ESXi Multi-Homed Networking Produces HA Confusion

Problem:

When turning on or reconfiguring HA for a node, the configuration hangs for several minutes and then bombs.

 

Possible Errors:

“HA agent has an error : cmd addnode failed for primary node: Internal AAM Error – agent could not start. : Unknown HA error”
“HA agent has an error : cmd addnode failed for primary node: Internal AAM Error – agent could not start. : Unknown HA error”

vmkping cannot reach the management network of another host or its own

 

vSphere OS: ESXi 4.0 or 4.1

 

Tried These Steps First:
kb.vmware.com/kb/1001596

kb.vmware.com/kb/1007234

 

My Scenario:

I had been using ESX 4.1 for a couple months when I decided to make the switch to ESXi before my environment went into production. The idea behind my network configuration is that I wanted to use as few subnets as possible, being only on a two host infrastructure.

OLD Network:

Network Switch

Host1 Management Network 10.0.10.50/16

Host2 Management Network 10.0.10.100/16

 

Private Data iSCSI switch

Host1 10.0.10.55/24 10.0.11.55/24 10.0.10.56/24 10.0.11.56/24

Host2 10.0.10.105/24 10.0.11.105/24 10.0.10.106/24 10.0.11.106/24

Physical Switch 10.0.10.1/24

MD3000i 10.0.10.15/24 10.0.11.15/24 10.0.10.16/24 10.0.11.16/24

 

When using ESX, this configuration worked fine without hiccups. All traffic designed to use the Service Console went out and came back in without issue. After migrating a host to ESXi, HA would no longer configure; all other cluster features including DRS and vMotion would still function properly.

 

Explanation: The major obvious difference between ESX and ESXi is the port each hypervisor uses for its management network (ESX uses a Service Console / ESXi uses a VMKernel). While HA is designed to automatically use the management network for all communication, it’s important to realize that all ports are listening for traffic. What this can mean is if your VMKernel ports are on the same subnet, traffic may go out one NIC and come back on another. On ESX, management network traffic will go out the Service Console and come back on the Service Console; however on ESXi in a multi-homed network configuration its possible management network traffic may not come back on the same NIC and thus causing problems. In the situation above, technically both the management networks and iSCSI traffic are on different subnets, but the default gateway in the routing table will contain both networks under its subnet mask. This is demonstrated in the console output below:

#esxcfg-route -l

VMKernel Routes:

Network Netmask Gateway Interface
10.0.11.55 255.255.255.0 Local Subnet vmk2
10.0.10.55 255.255.255.0 Local Subnet vmk1
10.0.10.50 255.255.0.0 Local Subnet vmk0
default 0.0.0.0 10.0.0.1 vmk0

 

But why, in this example, does only HA fail to configure? The answer is in the HA Health Check Script which was updated in ESXi 4.0. The script runs every 30 seconds (default) and whenever HA is configured on a node. HA configuration is set to fail by the script in certain multi-homed network environments – “A feature, Not a Bug”. This is by design to ensure stability when sending out heartbeats. In a production environment, you can’t afford to have heartbeat packets coming in on the wrong NIC – if a series of packets are lost, you may end up with a whole lot of powered down VMs.

Solution:

I reconfigured the iSCSI network as follows:

NEW Network:

Network Switch

Host1 Management Network 10.0.10.50/16

Host2 Management Network 10.0.10.100/16

 

Private Data iSCSI switch (according to Dell documentation)

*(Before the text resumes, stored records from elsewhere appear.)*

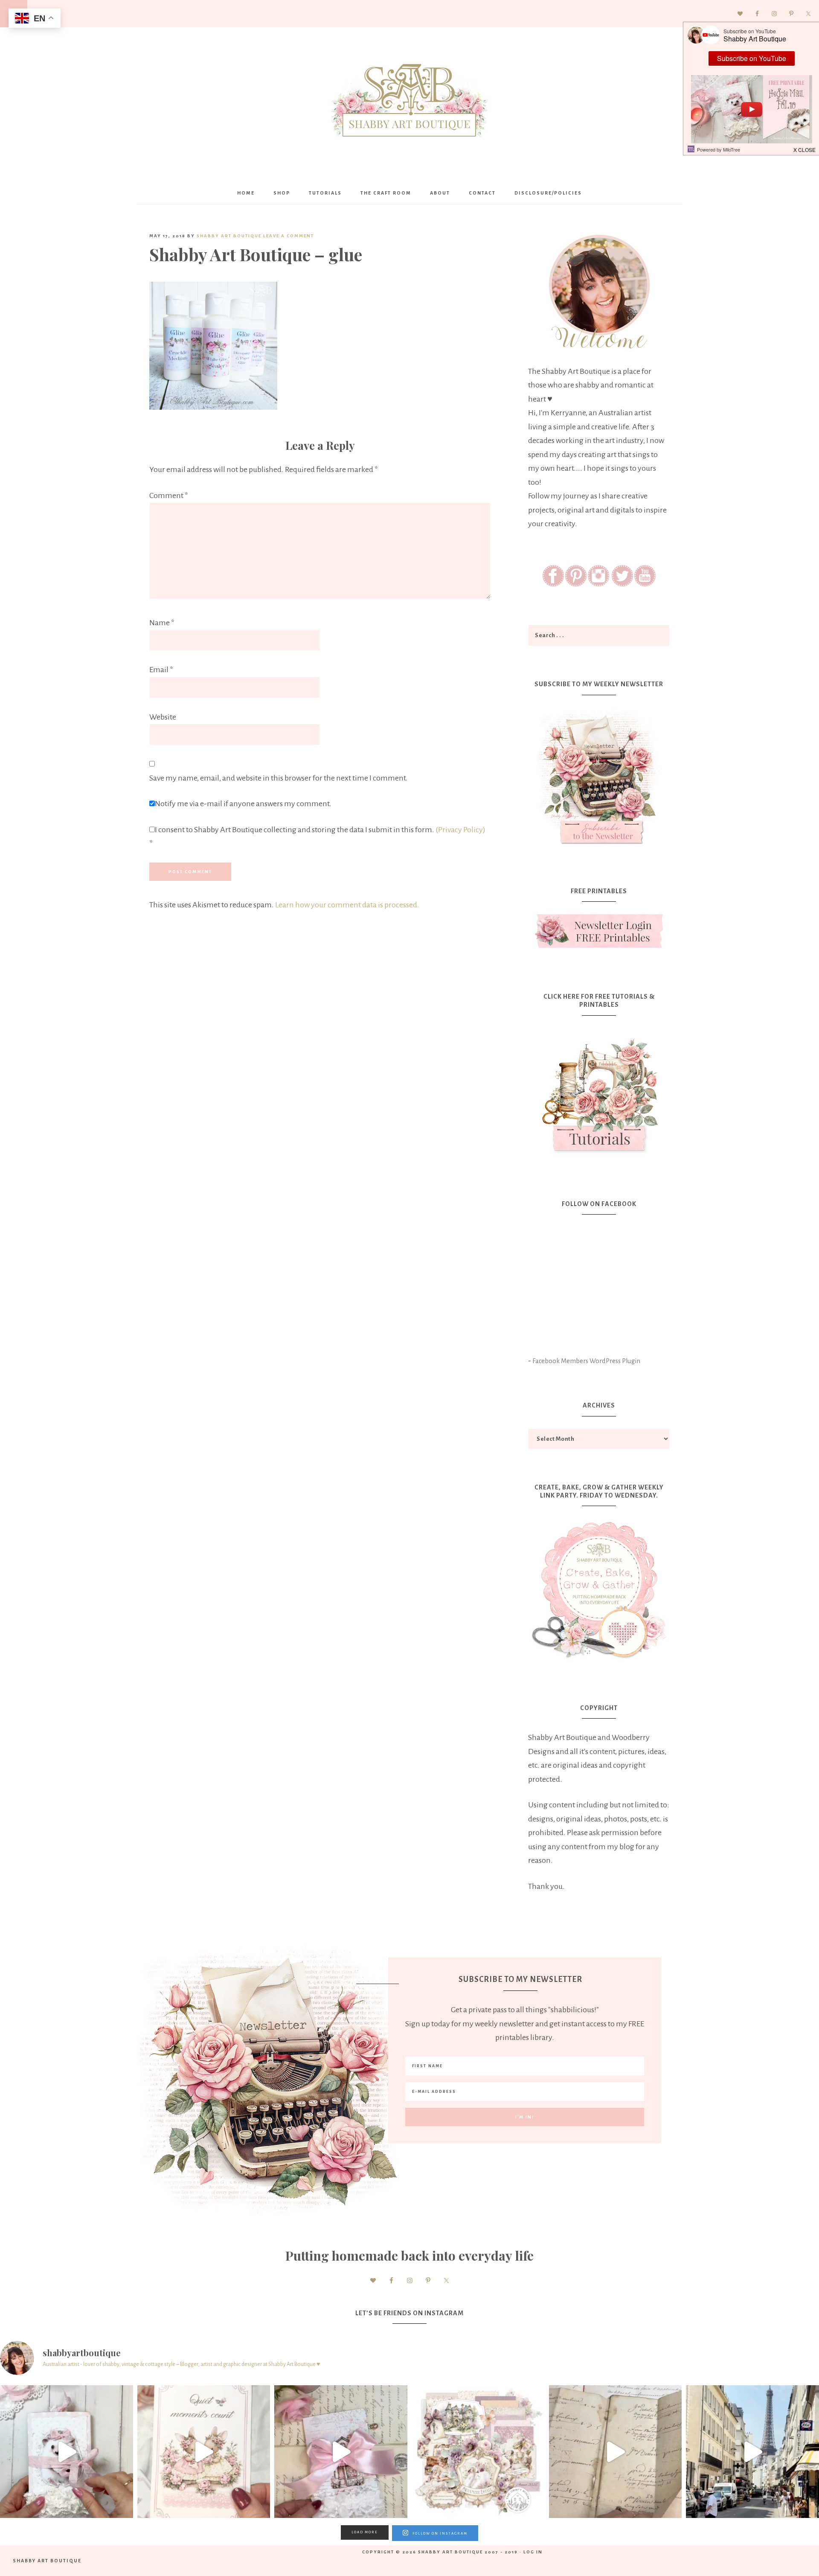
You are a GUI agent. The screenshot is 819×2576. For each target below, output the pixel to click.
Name (161, 622)
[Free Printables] (599, 931)
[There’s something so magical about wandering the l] (752, 2451)
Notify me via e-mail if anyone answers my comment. (243, 803)
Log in (533, 2552)
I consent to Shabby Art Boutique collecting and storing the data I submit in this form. (317, 836)
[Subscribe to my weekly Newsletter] (599, 846)
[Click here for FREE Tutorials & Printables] (599, 1092)
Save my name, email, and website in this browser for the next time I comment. (278, 778)
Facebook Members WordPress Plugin (586, 1361)
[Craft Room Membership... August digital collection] (478, 2451)
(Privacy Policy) (460, 829)
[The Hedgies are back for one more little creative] (66, 2451)
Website (162, 717)
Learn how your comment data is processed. (347, 904)
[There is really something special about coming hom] (615, 2451)
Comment (168, 495)
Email (161, 669)
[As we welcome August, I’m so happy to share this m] (203, 2451)
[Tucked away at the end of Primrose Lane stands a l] (340, 2451)
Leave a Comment (288, 235)
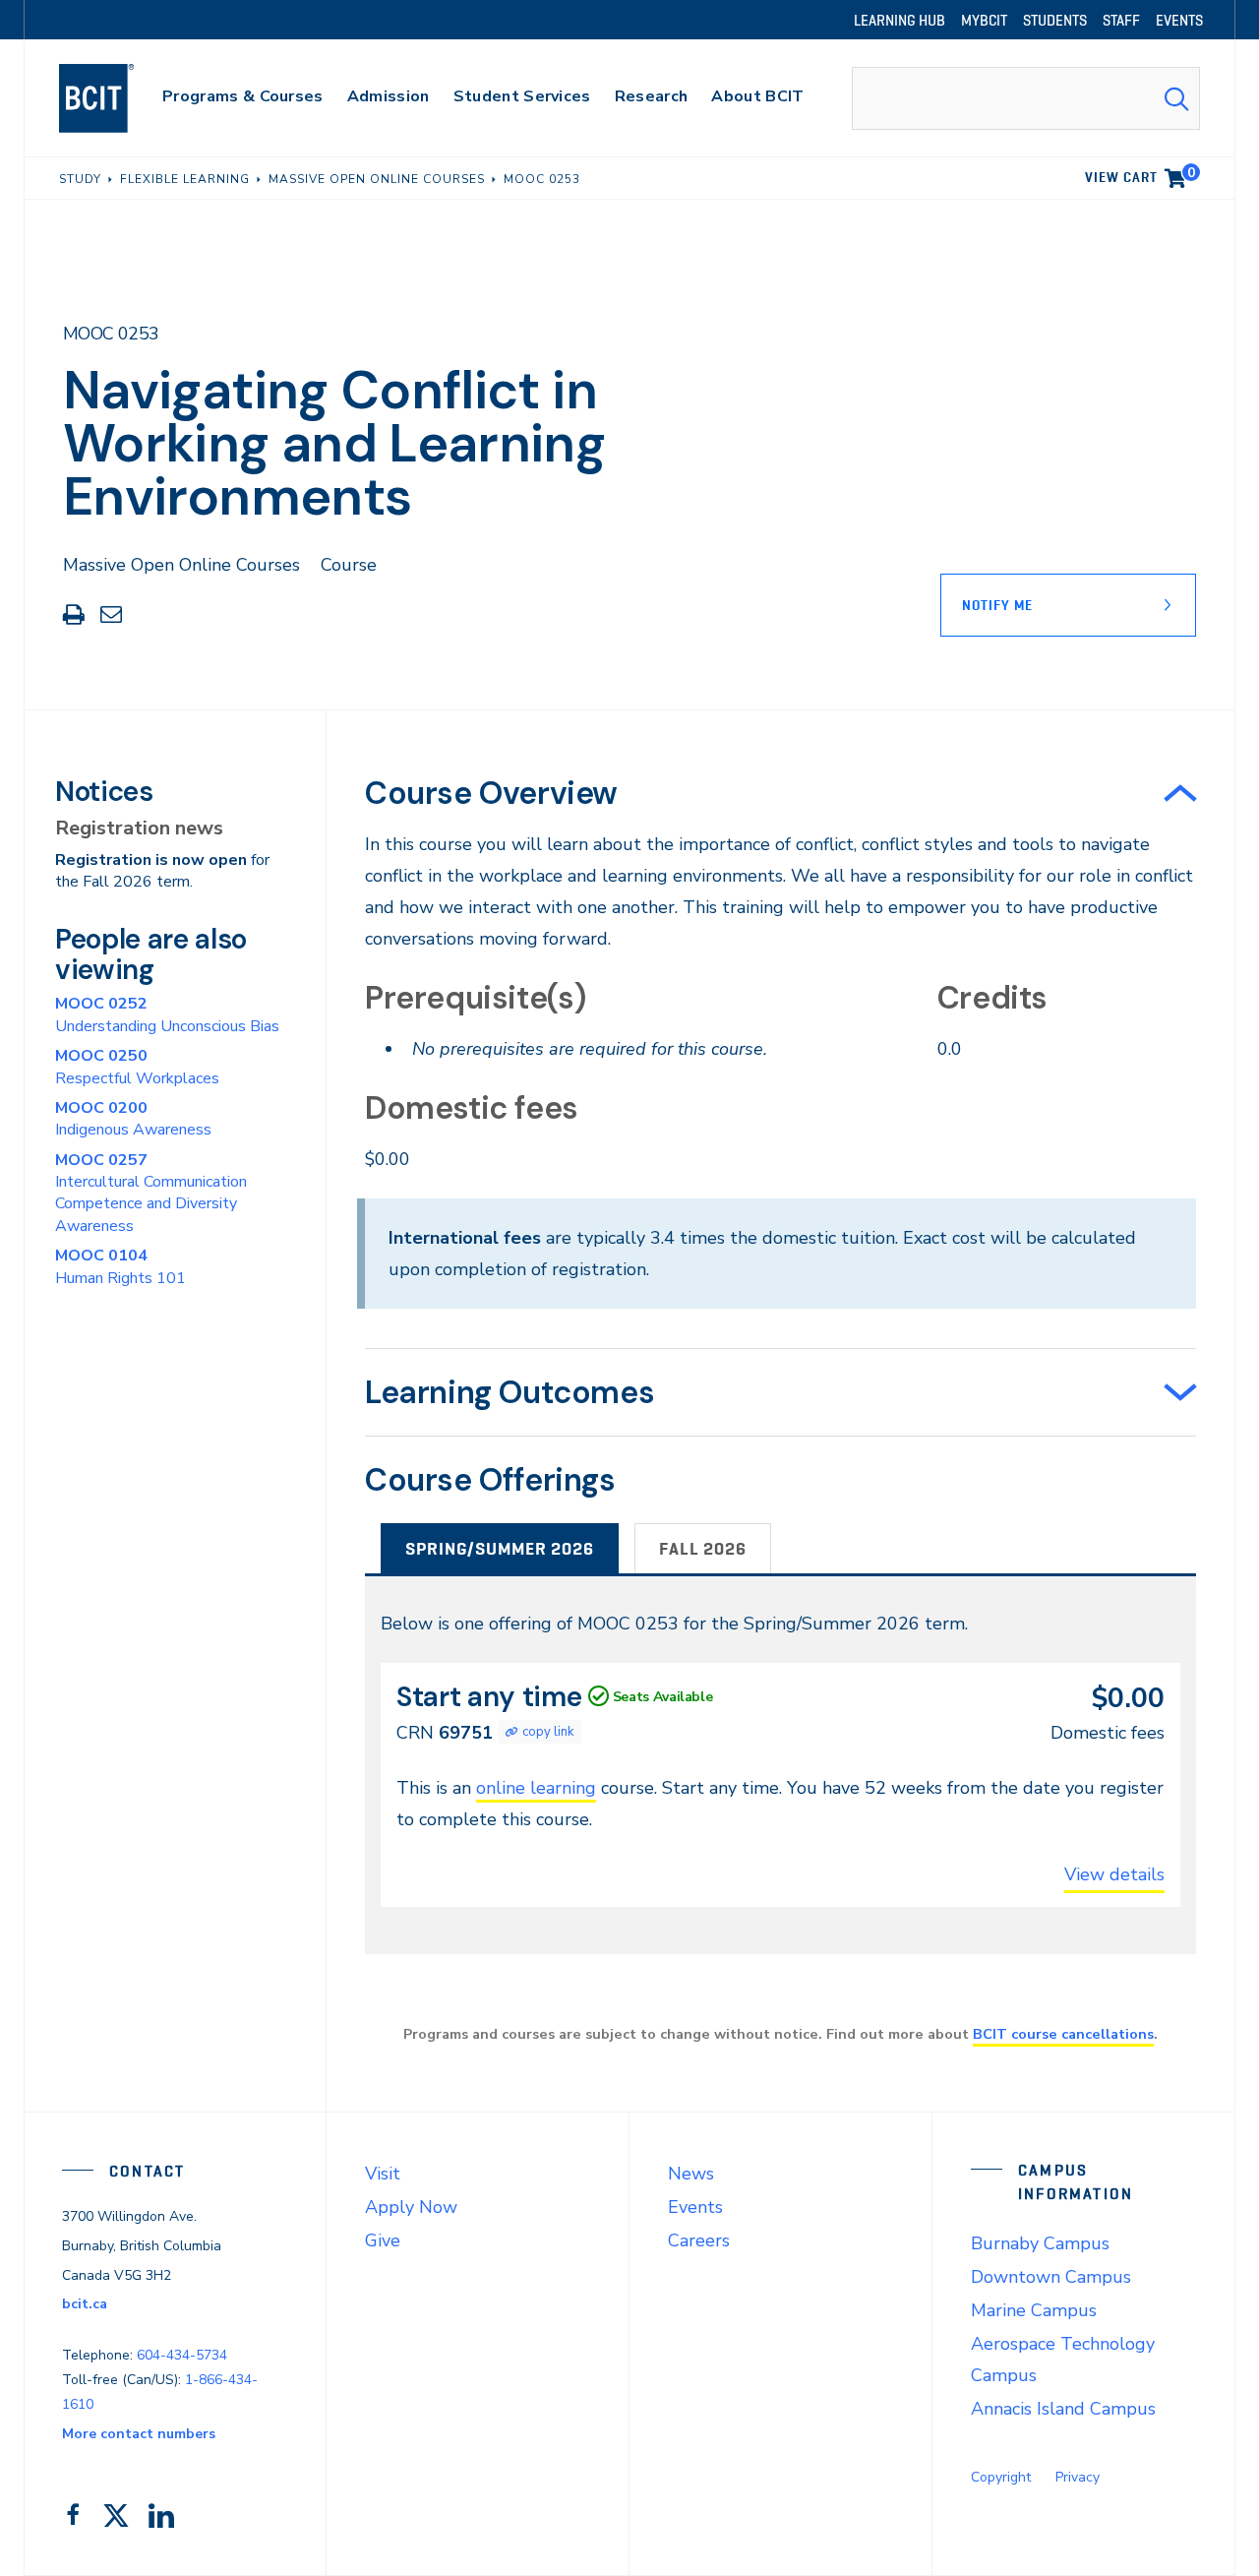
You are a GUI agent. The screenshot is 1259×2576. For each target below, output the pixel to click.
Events (695, 2207)
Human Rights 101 (120, 1266)
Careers (699, 2240)
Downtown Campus (1051, 2277)
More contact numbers (138, 2433)
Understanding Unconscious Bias (167, 1014)
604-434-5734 (182, 2355)
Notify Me (997, 605)
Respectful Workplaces (137, 1066)
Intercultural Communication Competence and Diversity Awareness (151, 1193)
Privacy (1077, 2477)
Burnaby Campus (1040, 2243)
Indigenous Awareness (133, 1118)
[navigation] (115, 98)
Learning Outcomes (509, 1392)
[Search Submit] (1176, 98)
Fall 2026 (703, 1549)
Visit (382, 2173)
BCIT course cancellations (1063, 2034)
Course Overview (491, 793)
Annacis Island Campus (1063, 2409)
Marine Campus (1034, 2310)
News (691, 2173)
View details (1114, 1874)
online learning (536, 1788)
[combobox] (1026, 98)
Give (382, 2240)
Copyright (1001, 2477)
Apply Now (411, 2207)
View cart (1140, 174)
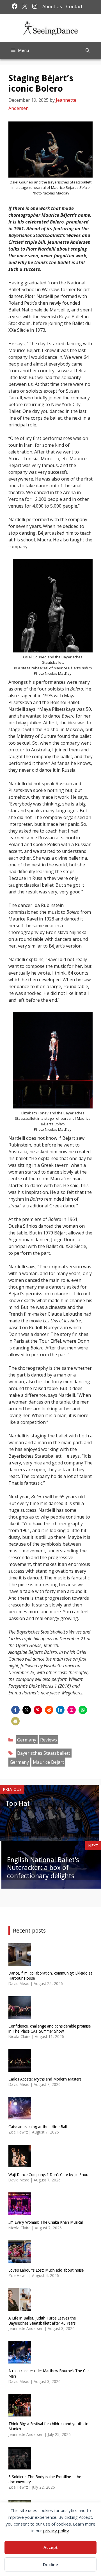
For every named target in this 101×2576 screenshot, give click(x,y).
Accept (50, 2547)
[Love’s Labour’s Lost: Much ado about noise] (19, 2259)
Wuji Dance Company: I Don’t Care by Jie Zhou (48, 2174)
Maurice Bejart (48, 1762)
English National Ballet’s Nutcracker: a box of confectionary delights (43, 1868)
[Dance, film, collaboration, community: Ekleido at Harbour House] (19, 1962)
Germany (26, 1740)
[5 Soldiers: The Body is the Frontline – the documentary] (19, 2465)
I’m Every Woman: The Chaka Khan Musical (45, 2222)
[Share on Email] (15, 1721)
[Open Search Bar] (87, 50)
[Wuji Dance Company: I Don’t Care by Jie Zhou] (19, 2163)
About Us (52, 6)
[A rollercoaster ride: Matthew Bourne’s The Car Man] (19, 2360)
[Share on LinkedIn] (60, 1710)
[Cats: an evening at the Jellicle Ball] (19, 2116)
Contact (74, 6)
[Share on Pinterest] (38, 1710)
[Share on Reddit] (49, 1710)
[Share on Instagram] (71, 1710)
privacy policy (56, 2530)
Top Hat (18, 1803)
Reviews (48, 1740)
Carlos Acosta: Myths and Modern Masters (44, 2079)
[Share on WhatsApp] (83, 1710)
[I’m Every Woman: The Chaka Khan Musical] (19, 2211)
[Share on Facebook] (15, 1710)
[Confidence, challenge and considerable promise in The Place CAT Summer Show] (19, 2015)
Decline (50, 2564)
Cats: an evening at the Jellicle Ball (37, 2126)
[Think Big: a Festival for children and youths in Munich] (19, 2413)
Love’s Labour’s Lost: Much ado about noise (46, 2270)
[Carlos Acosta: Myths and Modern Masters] (19, 2068)
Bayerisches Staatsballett (43, 1753)
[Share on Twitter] (26, 1710)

Host1 10.0.11.55/24 10.0.12.55/24 10.0.11.56/24 10.0.12.56/24

Host2 10.0.11.105/24 10.0.12.105/24 10.0.11.106/24 10.0.12.106/24

Physical Switch 10.0.11.1/24

MD3000i 10.0.11.15/24 10.0.12.15/24 10.0.11.16/24 10.0.12.16/24

 

While the iSCSI traffic isn’t completely off the management network subnet, this new configuration was sufficient enough for the health check script. VMware best practice suggests the two networks should be on different ip addressing schemes, e.g. iSCSI traffic would be on a 192.168.x.x network.

 

This solution was found by myself, Daniel Helm. My routing table theory was confirmed by a Dell Tech Rep in a reproduced environment and the HA Health Check Script explanation was given by a Dell VCDX.